Éviter d’accomplir de façon répétitive ou fréquente les activités qui impliquent :

 

-      le soulèvement de charges de plus de 5 kg au-dessus de 90°;

-      les mouvements de rotations au-dessus de 90°;

-      les mouvements extrêmes d’abduction et de flexion antérieure, surtout contre résistance.

 

 

[29]        Puis, le 27 février 2014, l’employeur transmet à la CSST une lettre par laquelle il l’informe de son désistement de la demande de référer le dossier au Bureau d’évaluation médicale déposée le 1er novembre dernier. Le 21 février précédent, l’employeur avait soumis une nouvelle demande afin de contester le rapport d’évaluation médicale signé par le docteur Jackson. L’employeur demandait que le membre du Bureau d’évaluation médicale se prononce exclusivement sur les points 4 et 5 de l’article 212 de la loi, soit l’atteinte permanente et les limitations fonctionnelles.

[30]        Toutefois, le 27 février 2014, l’employeur se désiste également de cette deuxième demande de référer le dossier au Bureau d’évaluation médicale.

[31]        Le 14 mars 2014, le docteur Jackson signe un rapport complémentaire à la demande de la CSST afin d’étayer ses conclusions à la lecture du rapport du docteur Tohmé. Le docteur Jackson mentionne qu’il n’est pas d’accord avec l’opinion du docteur Tohmé et qu’il est d’avis que la travailleuse conserve une atteinte permanente à l’intégrité physique ou psychique et des limitations fonctionnelles.

[32]        Le 28 mars 2014, le dossier est transmis au Bureau d’évaluation médicale par la CSST. Cette demande oppose l’opinion du docteur Tohmé à celle du docteur Jackson quant à ces deux questions exclusivement.

[33]        C’est dans ce contexte que la travailleuse est examinée le 10 avril 2014 par le docteur Sevan Gregory Ortaaslan, orthopédiste. D’emblée, le médecin reconnaît que la CSST a accepté le diagnostic de tendinite de l’épaule droite.

[34]        Son examen clinique démontre des amplitudes articulaires des épaules fluides et complètes avec de légers signes d’accrochage sous-acromial à l’épaule droite. Il estime que son examen ne correspond pas à celui du docteur Tohmé. Il ne retient donc pas ses conclusions. Toutefois, son examen ne démontre aucune ankylose, tel que suggéré par le docteur Jackson.

[35]        Dans ce contexte, il explique qu’il est d’accord avec le docteur Des Rosiers, selon qui la travailleuse méritait une consultation en orthopédie afin de mieux investiguer l’état de son épaule. Il note, toutefois, que puisque le médecin traitant n’a pas référé la travailleuse en consultation ni pour d’autres investigations, la consolidation a été retenue.

**Consigne:**
D'après le texte source, quel diagnostic la CSST a-t-elle accepté pour la travailleuse ?

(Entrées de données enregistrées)
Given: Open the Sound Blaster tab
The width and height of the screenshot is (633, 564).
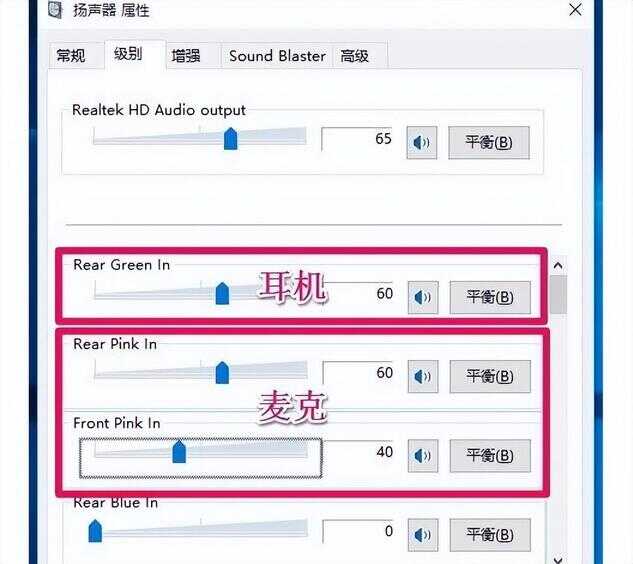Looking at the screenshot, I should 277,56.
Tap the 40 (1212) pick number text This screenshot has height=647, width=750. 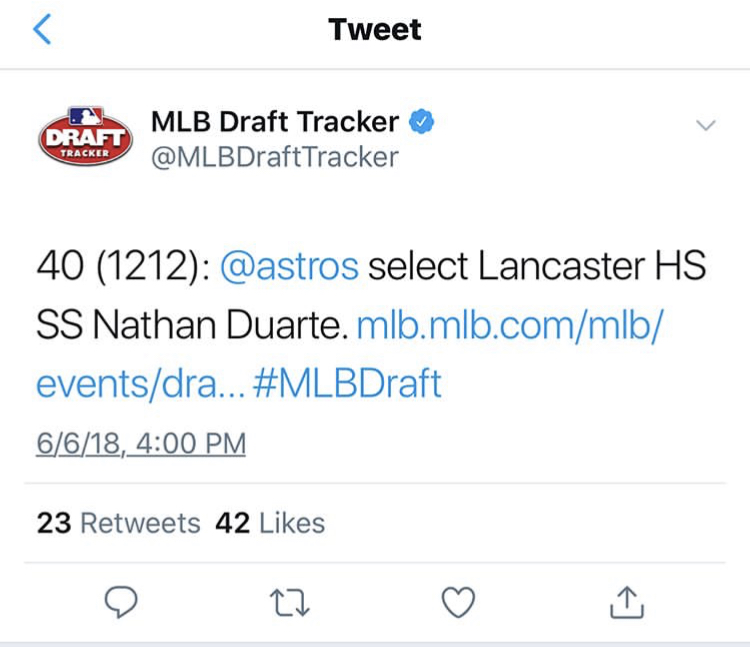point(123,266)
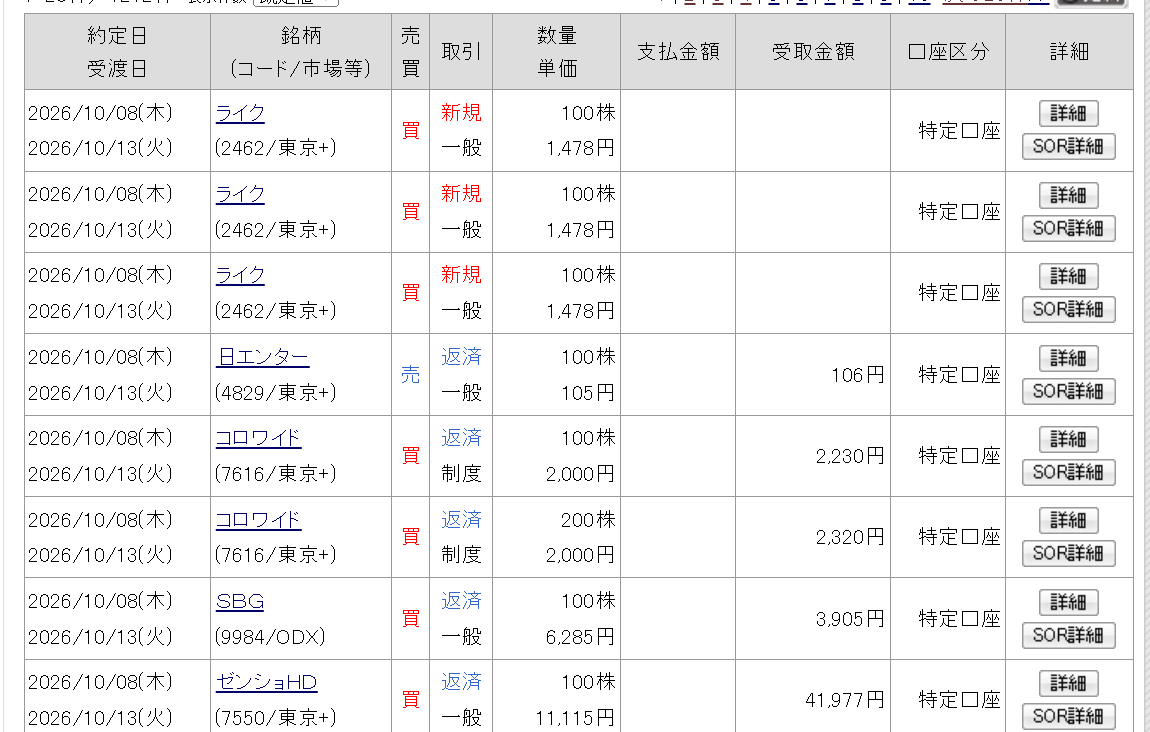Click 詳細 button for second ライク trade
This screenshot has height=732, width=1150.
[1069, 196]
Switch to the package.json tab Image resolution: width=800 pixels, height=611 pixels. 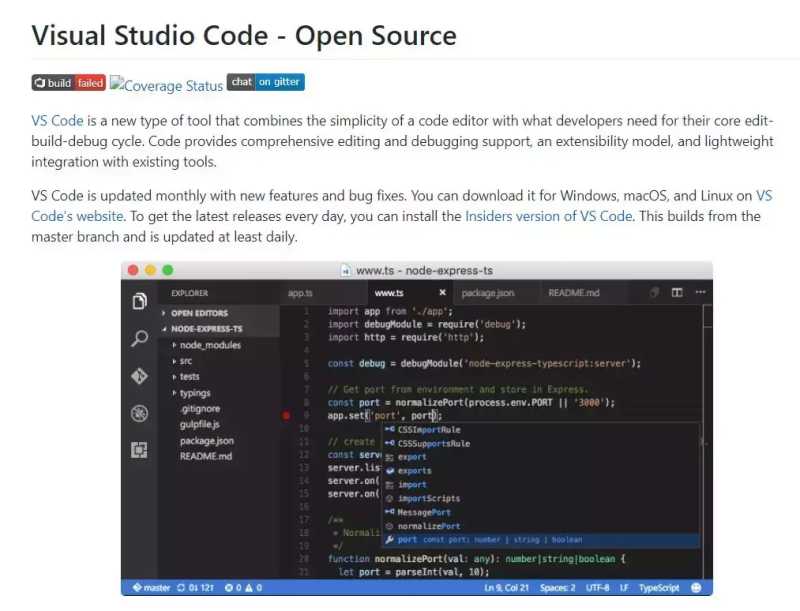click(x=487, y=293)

**Corrigé:**
La CSST a accepté le diagnostic de tendinite de l'épaule droite.